US - Declining asset values and discount rates caused pension funds to lose some $445bn during 2008, Watson Wyatt has said.
Although investment returns were poor, caused by the difficult economic conditions, declines in corporate bond yields pushed scheme liabilities up by an average of $363bn.
As a result, scheme sponsors may be forced to make cash contributions their funds.
Watson Wyatt senior retirement consultant Alan Glickstein commented: "Changes in funded status are wreaking havoc with the projections companies have made.
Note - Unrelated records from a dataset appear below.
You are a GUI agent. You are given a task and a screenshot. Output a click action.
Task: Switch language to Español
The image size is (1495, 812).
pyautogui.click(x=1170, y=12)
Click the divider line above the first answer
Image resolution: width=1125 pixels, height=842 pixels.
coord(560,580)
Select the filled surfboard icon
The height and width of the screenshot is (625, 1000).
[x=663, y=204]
"Large and unexpected pension contributions will require companies to divert funds they had earmarked for other business activities into their pension plans precisely when they can least afford it."
While schemes lost 24% over the year to October, the consultant said falling discount rates compounded these losses and led to an overall end of year loss of 32%. Average funding ratios fell from 106% in 2007 to 74% at the end of 2008.
In terms of funding distribution, Watson Wyatt said in 2007 almost half (46%) of schemes had a funding level of between 90% and 110%, with only 5% between 50% and 70%.
By the end of 2008, this situation had changed dramatically, with only 5% of scheme funded to a healthy level of 90-110%, and over half (61%) had fallen into the 50-70% bracket.
North American retirement practice leader Jim Shaddy added: "Plan sponsors are feeling the effects of a pension funding crisis with both asset values and interest rates dropping. We urge Congress to respond with the appropriate temporary relief for plan sponsors."